### REQUIREMENT
Copy out, character for character, the stretch of the records that begins with the line containing "Expand the 导入" and ends with the line containing "will click(593, 751).", including both of those lines and nothing else.

•••

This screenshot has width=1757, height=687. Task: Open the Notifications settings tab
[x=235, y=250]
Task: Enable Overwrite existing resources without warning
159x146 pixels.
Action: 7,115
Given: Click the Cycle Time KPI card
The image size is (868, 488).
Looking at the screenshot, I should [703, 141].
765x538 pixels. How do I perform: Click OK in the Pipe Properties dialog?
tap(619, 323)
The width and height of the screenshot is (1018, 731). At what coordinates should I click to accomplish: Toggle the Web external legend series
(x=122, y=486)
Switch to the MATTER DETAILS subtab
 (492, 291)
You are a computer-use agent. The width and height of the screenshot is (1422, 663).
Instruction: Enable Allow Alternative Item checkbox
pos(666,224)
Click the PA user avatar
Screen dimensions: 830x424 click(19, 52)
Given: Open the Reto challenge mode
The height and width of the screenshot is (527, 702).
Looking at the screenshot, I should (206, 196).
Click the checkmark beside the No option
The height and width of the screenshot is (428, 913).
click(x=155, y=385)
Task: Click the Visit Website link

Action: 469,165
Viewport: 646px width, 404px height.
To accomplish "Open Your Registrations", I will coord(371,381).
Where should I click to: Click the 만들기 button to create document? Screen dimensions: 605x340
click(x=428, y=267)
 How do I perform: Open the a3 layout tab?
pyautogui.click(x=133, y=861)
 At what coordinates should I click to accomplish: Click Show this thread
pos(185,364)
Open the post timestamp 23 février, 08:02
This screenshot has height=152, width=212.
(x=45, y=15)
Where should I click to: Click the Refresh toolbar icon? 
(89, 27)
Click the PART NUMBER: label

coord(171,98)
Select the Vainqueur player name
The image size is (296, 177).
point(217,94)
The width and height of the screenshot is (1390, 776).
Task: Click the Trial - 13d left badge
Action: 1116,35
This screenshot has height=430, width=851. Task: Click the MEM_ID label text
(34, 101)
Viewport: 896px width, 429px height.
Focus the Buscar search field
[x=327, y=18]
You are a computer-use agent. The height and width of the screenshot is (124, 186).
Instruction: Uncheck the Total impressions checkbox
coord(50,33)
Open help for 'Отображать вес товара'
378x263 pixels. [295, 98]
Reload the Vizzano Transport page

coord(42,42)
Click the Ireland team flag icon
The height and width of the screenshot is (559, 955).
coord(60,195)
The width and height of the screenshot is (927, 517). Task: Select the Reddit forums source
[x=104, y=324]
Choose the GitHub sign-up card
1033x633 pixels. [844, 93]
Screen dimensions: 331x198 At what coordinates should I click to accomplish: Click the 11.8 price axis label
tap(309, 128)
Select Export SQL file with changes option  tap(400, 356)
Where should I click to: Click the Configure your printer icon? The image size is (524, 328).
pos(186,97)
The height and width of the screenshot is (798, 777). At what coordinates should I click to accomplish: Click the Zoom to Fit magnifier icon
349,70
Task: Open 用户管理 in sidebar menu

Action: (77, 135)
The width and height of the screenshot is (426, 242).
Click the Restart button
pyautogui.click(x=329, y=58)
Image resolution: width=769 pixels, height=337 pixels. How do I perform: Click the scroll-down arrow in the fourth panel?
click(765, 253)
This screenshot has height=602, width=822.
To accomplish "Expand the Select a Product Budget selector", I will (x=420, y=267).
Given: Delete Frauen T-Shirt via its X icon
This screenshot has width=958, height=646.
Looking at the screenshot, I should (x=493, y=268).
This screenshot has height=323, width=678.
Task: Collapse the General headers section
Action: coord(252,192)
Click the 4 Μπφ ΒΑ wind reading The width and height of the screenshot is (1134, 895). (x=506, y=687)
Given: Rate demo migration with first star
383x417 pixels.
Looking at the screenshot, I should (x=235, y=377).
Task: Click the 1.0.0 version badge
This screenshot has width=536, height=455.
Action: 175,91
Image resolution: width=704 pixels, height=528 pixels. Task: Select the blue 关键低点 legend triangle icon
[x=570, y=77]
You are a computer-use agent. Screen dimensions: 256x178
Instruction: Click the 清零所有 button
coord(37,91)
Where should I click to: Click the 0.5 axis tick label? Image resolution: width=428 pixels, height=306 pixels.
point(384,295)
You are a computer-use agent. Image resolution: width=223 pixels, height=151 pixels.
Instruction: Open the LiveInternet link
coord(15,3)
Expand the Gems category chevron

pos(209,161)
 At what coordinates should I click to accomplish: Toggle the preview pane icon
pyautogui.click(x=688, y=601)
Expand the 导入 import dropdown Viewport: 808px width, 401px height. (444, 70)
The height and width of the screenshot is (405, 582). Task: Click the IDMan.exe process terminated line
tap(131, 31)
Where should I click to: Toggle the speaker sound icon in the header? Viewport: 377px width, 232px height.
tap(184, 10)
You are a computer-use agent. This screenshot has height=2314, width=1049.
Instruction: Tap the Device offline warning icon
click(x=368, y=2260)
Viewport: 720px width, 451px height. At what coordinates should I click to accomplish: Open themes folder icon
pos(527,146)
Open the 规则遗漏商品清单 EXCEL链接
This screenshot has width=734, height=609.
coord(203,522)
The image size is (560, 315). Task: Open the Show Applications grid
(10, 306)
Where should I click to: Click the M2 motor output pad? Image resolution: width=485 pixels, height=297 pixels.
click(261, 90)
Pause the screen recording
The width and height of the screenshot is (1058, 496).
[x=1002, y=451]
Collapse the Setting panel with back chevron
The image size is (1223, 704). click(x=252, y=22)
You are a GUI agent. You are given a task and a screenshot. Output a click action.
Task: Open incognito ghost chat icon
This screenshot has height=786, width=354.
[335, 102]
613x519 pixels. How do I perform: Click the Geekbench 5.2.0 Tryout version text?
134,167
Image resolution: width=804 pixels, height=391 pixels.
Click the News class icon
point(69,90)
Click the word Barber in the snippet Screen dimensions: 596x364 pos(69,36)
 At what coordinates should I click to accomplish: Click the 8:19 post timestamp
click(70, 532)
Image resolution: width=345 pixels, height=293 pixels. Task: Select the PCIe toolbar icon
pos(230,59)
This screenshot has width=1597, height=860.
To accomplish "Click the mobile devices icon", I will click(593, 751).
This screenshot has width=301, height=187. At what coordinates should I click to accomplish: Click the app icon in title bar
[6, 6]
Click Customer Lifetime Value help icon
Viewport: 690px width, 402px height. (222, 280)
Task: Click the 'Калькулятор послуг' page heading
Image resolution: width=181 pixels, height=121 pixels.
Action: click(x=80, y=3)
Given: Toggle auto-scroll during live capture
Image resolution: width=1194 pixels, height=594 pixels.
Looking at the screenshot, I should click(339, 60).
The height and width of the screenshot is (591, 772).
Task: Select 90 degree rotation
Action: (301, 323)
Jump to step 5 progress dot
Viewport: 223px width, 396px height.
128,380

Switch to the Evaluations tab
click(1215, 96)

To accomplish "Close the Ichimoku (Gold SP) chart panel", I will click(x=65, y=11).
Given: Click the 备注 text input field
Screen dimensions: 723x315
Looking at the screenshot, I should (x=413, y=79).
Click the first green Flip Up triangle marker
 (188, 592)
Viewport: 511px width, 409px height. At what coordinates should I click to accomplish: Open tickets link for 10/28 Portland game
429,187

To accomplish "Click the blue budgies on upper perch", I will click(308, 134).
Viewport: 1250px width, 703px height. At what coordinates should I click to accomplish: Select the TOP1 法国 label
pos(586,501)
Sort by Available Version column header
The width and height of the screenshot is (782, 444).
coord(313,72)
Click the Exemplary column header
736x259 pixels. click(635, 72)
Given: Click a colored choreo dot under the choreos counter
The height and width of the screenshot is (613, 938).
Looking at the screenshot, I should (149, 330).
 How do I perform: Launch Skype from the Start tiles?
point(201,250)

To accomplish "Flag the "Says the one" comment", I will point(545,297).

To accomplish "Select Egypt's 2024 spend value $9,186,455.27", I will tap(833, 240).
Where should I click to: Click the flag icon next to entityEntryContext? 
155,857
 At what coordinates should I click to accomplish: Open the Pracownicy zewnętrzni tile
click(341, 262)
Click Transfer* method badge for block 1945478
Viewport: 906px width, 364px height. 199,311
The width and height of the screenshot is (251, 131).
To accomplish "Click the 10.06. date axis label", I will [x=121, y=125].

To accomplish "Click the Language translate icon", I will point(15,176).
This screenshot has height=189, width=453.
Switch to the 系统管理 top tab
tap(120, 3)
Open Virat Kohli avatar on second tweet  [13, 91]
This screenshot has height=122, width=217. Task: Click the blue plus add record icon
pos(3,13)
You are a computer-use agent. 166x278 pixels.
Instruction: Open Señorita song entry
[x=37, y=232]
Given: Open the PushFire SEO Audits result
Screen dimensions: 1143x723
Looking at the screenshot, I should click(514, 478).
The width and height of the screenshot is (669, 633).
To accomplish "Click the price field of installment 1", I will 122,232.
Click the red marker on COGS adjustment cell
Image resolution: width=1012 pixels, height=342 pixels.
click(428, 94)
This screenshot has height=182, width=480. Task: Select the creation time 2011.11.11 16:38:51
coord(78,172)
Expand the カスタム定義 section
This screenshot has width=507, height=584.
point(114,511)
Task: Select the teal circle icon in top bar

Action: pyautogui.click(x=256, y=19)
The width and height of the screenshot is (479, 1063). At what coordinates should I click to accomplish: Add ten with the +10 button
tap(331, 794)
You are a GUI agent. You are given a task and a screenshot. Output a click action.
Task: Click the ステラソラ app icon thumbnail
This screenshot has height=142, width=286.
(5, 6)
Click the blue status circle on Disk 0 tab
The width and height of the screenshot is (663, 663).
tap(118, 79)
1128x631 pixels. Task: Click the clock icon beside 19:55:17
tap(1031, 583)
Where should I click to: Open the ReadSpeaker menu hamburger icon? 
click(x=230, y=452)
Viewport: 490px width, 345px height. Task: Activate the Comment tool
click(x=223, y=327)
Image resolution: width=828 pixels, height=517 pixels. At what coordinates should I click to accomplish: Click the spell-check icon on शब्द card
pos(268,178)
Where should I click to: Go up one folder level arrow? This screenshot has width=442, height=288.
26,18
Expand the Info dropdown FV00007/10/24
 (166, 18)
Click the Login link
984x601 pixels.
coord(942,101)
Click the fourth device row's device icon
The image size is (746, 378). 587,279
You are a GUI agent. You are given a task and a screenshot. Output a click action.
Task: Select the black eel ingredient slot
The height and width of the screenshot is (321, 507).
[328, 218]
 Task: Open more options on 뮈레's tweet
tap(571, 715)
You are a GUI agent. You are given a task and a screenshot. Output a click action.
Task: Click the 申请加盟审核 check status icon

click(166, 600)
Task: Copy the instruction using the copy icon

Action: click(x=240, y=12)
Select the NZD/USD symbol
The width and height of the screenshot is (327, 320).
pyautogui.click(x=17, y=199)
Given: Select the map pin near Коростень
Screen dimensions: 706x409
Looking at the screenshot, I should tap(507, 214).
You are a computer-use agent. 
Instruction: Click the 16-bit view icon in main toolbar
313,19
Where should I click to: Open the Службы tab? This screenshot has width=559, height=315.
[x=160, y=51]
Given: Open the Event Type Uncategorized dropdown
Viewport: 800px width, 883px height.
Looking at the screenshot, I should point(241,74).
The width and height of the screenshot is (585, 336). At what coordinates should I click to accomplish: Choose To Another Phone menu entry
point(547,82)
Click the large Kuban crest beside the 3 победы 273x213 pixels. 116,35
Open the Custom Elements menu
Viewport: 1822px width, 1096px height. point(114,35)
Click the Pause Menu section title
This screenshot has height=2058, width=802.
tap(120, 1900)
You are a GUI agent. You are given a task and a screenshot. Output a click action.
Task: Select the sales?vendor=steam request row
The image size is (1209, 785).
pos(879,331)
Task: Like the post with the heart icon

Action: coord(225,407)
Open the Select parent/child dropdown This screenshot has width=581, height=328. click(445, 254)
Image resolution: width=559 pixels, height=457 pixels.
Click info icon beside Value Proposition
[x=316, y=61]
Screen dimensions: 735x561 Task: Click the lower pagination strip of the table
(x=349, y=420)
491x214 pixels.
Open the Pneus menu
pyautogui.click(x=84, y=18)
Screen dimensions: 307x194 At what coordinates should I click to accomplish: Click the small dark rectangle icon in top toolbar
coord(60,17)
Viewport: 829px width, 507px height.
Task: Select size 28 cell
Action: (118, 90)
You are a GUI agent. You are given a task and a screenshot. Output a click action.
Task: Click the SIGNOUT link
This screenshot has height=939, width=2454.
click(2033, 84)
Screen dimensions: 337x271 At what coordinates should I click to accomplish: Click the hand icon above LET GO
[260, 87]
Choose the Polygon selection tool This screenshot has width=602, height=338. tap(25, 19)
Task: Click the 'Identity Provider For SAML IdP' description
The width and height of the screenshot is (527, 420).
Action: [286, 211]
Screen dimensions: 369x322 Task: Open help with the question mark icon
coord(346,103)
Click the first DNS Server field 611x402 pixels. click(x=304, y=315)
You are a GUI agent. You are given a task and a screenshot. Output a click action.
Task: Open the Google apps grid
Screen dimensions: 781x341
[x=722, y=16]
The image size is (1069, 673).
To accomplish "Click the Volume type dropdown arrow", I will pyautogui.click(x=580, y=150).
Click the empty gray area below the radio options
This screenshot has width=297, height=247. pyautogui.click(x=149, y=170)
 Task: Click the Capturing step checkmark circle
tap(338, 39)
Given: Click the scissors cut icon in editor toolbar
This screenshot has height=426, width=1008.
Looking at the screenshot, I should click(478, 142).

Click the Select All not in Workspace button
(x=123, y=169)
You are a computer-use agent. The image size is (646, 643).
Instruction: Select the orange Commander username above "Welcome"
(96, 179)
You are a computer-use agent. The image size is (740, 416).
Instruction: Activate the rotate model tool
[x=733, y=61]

•••

### EXERCISE ANSWER
Expand the 导入 import dropdown Viewport: 808px width, 401px height. (444, 70)
The height and width of the screenshot is (405, 582). Task: Click the IDMan.exe process terminated line
tap(131, 31)
Where should I click to: Toggle the speaker sound icon in the header? Viewport: 377px width, 232px height.
tap(184, 10)
You are a computer-use agent. This screenshot has height=2314, width=1049.
Instruction: Tap the Device offline warning icon
click(x=368, y=2260)
Viewport: 720px width, 451px height. At what coordinates should I click to accomplish: Open themes folder icon
pos(527,146)
Open the 规则遗漏商品清单 EXCEL链接
This screenshot has width=734, height=609.
coord(203,522)
The image size is (560, 315). Task: Open the Show Applications grid
(10, 306)
Where should I click to: Click the M2 motor output pad? Image resolution: width=485 pixels, height=297 pixels.
click(261, 90)
Pause the screen recording
The width and height of the screenshot is (1058, 496).
[x=1002, y=451]
Collapse the Setting panel with back chevron
The image size is (1223, 704). click(x=252, y=22)
You are a GUI agent. You are given a task and a screenshot. Output a click action.
Task: Open incognito ghost chat icon
This screenshot has height=786, width=354.
[335, 102]
613x519 pixels. How do I perform: Click the Geekbench 5.2.0 Tryout version text?
134,167
Image resolution: width=804 pixels, height=391 pixels.
Click the News class icon
point(69,90)
Click the word Barber in the snippet Screen dimensions: 596x364 pos(69,36)
 At what coordinates should I click to accomplish: Click the 8:19 post timestamp
click(70, 532)
Image resolution: width=345 pixels, height=293 pixels. Task: Select the PCIe toolbar icon
pos(230,59)
This screenshot has width=1597, height=860.
To accomplish "Click the mobile devices icon", I will click(593, 751).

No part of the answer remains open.